Kate is spot on in her review of potential physicians. I do the same. I found my new PCP after moving to Florida by looking through the background of around 30 PCPs associated with Baptist Health (the best of the the two health conglomerates here in northern FL; the other being UFHealth). I decided on a candidate: graduated med school in 98, decorated Navy vet serving in Afghanistan. I set up an appointment just to meet her. We hit it off immediately. I was particularly impressed with her “common sense” approach, which is what I had with my previous fellow doc in CT for 30 years. As my prostate biopsy approached 2 years ago, I began researching prostate oncologists, and found a good candidate. Fortunately, never needed to contact him, but I did my homework.

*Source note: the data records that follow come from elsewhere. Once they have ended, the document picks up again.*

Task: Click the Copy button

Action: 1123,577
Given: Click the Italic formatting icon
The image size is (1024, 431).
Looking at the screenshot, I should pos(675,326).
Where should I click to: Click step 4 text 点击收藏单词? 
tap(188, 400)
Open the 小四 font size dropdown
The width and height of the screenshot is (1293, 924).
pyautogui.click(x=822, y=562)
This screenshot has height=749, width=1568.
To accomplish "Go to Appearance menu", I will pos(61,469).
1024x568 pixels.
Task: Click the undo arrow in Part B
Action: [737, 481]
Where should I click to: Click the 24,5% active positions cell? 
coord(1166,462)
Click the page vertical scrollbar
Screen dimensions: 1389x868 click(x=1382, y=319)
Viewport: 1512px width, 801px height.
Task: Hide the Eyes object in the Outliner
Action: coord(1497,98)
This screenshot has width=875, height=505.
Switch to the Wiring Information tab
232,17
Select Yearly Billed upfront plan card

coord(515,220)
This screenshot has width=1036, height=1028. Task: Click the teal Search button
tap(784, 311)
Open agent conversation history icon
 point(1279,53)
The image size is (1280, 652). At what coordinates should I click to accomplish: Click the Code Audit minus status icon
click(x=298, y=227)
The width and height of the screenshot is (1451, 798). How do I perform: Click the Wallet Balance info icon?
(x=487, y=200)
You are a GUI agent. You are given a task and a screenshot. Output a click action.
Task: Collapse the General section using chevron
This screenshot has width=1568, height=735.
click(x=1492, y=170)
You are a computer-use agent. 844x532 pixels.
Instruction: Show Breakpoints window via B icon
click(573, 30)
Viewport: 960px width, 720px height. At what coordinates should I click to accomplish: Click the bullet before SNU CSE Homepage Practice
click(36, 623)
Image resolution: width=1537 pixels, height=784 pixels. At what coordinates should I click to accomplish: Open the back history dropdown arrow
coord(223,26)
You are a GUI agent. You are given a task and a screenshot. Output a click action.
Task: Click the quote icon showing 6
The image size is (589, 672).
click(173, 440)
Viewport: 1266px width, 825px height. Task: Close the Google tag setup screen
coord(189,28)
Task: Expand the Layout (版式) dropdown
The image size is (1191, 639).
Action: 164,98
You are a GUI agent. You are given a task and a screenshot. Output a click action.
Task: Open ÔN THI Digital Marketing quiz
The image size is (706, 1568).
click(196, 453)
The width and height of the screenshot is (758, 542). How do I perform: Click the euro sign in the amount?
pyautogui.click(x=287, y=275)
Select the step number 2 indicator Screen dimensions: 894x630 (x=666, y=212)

As Kate said, one first cut criteria is graduation date from med school.
It’s obvious that the problem is not ONLY admission standards. They clearly are cutting the quality of instruction, and the standards needed for a degree.
Meanwhile, apparently the University if North Carolina is seems to be repealing all the DEI nonsense.
Yep I look for old grey headed white guys. My current md has an added bonus of turning wrenches at the ford place at night to help fund his education.
Maybe Chris Rufo needs to look closely at Lucero’s records. He’s been making a difference.
Hooray for UNC, and this vote was for the entire UNC system, not just the flagship campus in Chapel Hill. Our license plates sometimes say, “First in Freedom,” to commemorate NC’s ratification of the US Constitution. Now we’re a leader headed towards more academic freedom and, therefore, better quality academics.
It will take a while to make this “stick,” of course.